Ia paham betul peraturan yang berlaku usaha berbasis jasa masih diperbolehkan selama menjaga kebersihan. Di samping etalasenya, perangkat sanitasi lengkap ia sediakan, namun tetap saja tekanan datang dari berbagai arah.
Kini, bayangan ancaman kembali hadir. Program kolaborasi BBWS Cimanuk-Cisanggarung bersama Pemerintah kota Cirebon untuk penataan bantaran Sungai Sukalila Selatan membuat lapaknya kembali terancam sirna.
Zenal sadar, tanah tempat ia menancapkan harapan itu tak memiliki legalitas. Tapi ia bertahan, karena di situlah rezekinya, dan di situlah ia meletakkan harga diri sebagai pekerja kecil yang menolak menyerah.
Nazar dan Hasrat untuk Anak-anaknya
Di sela hiruk-pikuk pelanggan dan aroma lem yang menyengat, Zenal menyimpan sesuatu yang jauh lebih dalam dari sekadar keterampilan tangan: tekad untuk menemani tumbuh kembang dua anaknya. Ia ingin keduanya tidak hanya cukup makan, tetapi juga tumbuh dengan pendidikan yang layak.
Hasratnya itu menjelma dalam nazar yang sederhana tapi sarat makna. Setiap kali ada anak berseragam sekolah datang membawa sepatu rusak, ia tak pernah menarik bayaran.
“Saya malah punya nazar gini, Mas.

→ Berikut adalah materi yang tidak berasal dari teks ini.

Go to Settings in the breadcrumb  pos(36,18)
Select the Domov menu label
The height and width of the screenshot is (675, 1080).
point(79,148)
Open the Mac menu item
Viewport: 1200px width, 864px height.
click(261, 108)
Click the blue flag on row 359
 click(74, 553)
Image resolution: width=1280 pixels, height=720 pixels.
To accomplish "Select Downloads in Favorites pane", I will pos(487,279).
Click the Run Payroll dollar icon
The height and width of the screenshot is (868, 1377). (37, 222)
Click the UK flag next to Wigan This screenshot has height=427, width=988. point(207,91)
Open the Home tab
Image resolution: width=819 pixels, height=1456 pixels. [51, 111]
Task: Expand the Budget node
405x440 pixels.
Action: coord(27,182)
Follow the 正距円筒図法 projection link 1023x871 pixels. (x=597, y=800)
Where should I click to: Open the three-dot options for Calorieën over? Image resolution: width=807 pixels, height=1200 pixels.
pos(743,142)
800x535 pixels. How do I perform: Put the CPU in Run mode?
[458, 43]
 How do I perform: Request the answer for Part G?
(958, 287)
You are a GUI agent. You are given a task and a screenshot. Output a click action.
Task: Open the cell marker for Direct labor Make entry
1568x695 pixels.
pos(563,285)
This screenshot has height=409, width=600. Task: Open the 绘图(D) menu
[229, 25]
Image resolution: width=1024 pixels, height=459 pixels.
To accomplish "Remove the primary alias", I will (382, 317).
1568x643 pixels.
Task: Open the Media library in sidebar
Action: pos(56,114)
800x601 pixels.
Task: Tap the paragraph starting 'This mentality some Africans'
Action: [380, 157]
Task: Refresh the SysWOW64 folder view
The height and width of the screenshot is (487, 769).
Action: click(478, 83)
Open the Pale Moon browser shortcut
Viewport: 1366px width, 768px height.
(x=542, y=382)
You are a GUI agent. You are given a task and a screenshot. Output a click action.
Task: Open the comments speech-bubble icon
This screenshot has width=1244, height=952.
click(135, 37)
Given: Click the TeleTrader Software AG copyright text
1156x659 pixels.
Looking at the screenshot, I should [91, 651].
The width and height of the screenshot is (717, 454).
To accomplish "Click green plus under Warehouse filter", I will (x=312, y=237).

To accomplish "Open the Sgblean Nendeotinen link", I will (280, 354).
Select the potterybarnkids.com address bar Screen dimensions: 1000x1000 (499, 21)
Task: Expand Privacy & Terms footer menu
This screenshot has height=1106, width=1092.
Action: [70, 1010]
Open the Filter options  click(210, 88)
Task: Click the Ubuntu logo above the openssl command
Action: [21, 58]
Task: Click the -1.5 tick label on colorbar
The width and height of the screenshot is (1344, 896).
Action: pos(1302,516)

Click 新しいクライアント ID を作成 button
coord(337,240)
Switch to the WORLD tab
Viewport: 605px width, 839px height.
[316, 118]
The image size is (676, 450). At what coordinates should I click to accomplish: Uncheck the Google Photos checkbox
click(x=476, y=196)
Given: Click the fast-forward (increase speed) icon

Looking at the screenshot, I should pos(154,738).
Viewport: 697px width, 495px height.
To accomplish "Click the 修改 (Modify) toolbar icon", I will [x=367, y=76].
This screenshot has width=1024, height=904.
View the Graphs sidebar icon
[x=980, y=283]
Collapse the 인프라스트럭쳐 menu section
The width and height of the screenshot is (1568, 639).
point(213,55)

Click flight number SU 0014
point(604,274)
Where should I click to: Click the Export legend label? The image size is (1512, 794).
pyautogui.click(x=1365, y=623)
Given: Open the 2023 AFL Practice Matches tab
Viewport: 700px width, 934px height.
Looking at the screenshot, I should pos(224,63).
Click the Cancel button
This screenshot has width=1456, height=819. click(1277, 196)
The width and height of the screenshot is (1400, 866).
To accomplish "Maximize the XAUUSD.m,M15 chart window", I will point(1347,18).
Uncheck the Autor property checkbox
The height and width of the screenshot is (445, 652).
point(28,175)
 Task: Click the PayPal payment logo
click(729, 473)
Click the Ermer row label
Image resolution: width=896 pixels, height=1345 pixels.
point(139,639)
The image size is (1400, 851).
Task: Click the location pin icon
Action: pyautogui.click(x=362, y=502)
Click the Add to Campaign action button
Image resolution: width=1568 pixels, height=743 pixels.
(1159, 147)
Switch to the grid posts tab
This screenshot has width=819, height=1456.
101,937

Kalau ada anak yang ke sini mau beresin sepatu, terus dianya pakai seragam, bakal saya gratiskan,” ujarnya dengan nada lembut tapi tegas.
Bagi Zenal, memberi ruang pada anak-anak untuk tetap melangkah tanpa beban adalah bentuk doa yang nyata. Doa yang dijahit di sela benang, disulam di antara napas kerja, dan ditambal dengan kasih seorang ayah.
Di balik suara jarum yang menusuk kulit sepatu, terselip napas panjang seorang ayah yang tak pernah berhenti berjuang. Zenal tahu, rezeki bukan semata soal uang, melainkan kehadiran yang dijahit dari hari ke hari. Setiap benang yang ia selipkan adalah doa agar anak-anaknya tak pernah kehilangan arah, dan setiap sol yang ia rekatkan adalah ikrar seorang bapak yang tak akan membiarkan langkah keluarganya terlepas dari pijakan.
Di jalan kecil Sukalila Selatan itu, Zenal Arifin bukan sekadar tukang sol, namun ia adalah tangan yang menambal hidup, dan ayah yang diam-diam menjahit masa depan.